Interesting little spot Republican governor candidate Bruce Rauner has put some of his supporters in.
It started with his call to extend the state sales tax to some services to raise about $600 million in revenue. This idea has floated around for a long time and never gained any real traction. But it is absolute anathema to many business groups that would normally be considered locks to support the Republican candidate for governor.
Then the real shocker hit. Rauner confirmed that he would negotiate with the General Assembly over the fate of the income tax increase. Yes, he still wants to phase it out over 4 years. For individuals, that would mean dropping the current rate from 5 percent to 3 percent.
However, Rauner indicated the rate might not necessarily drop to 3.75 percent on Jan. 1, as it is now scheduled. He'd discuss that with the Legislature, which most likely will still be controlled by Democrats even if Rauner is elected governor.

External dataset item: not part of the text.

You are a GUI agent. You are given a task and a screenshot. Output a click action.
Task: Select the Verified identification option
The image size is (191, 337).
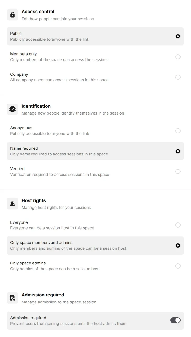pyautogui.click(x=178, y=171)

The thing is, most Republicans have taken the position that anything other than a 3.75 percent personal income tax rate beginning Jan. 1 is a tax increase. That's how they make the charge that Gov. Pat Quinn wants to raise taxes – even though he wants to keep the tax hike, and consequently the current tax rates, in place.
So if Rauner will consider something other than 3.75 percent on Jan. 1, that would seem to mean he also wants to raise taxes, even without his plan to tax some services that are not now taxed.
More and more, it's getting harder to tell who is going to support which candidate.
Quinn pushed for pension reform, which alienated some of his labor support, a traditional base for a Democrat.
Now Rauner is espousing some ideas on taxes that presumably would alienate some traditional GOP supporters.
Maybe they should both run as independents and just forget about party labels.
Dithering on fracking
On a somewhat related note, business and labor interests held a news conference last week to complain about how long it's taking hydraulic fracturing (better known as fracking) to get going in Illinois.
A law was passed a year ago to pave the way for fracking here. The law contained a lot of regulations, but as with most complex laws, the language in the bill has to be fleshed out with rules developed by state agencies. The business and labor interests believe the Department of Natural Resources is dragging its feet in getting those rules in place so fracking can begin.
Obviously, it's rare when business and labor team up on an issue. What makes this one even odder is election-year politics. Labor interests at the news conference were represented by the Illinois AFL-CIO, which has endorsed Quinn for re-election.
One of the business groups at the news conference was the Illinois Manufacturers' Association. It has endorsed Rauner.
'Hang out with the governor'
Several emails arrived last week promoting a contest run by Quinn's campaign. (The contest is over now, so you can relax).
Donate $5 or more to Quinn's campaign and you could win two tickets to watch a Chicago White Sox game with the governor. Quinn has season tickets to the Sox. They're in the upper deck, befitting a populist governor.
“It's not every day that you get a chance to hang out with the governor of your state over a hot dog and a ball game,” said one of the pitches.
Nothing personal against Quinn, but spending 3 hours at a ball game with a politician – any politician – seems like a hefty price to pay for a couple of free tickets.
Still, wouldn't it be a hoot if another noted White Sox fan – House Speaker Michael Madigan – entered the contest and won the tickets?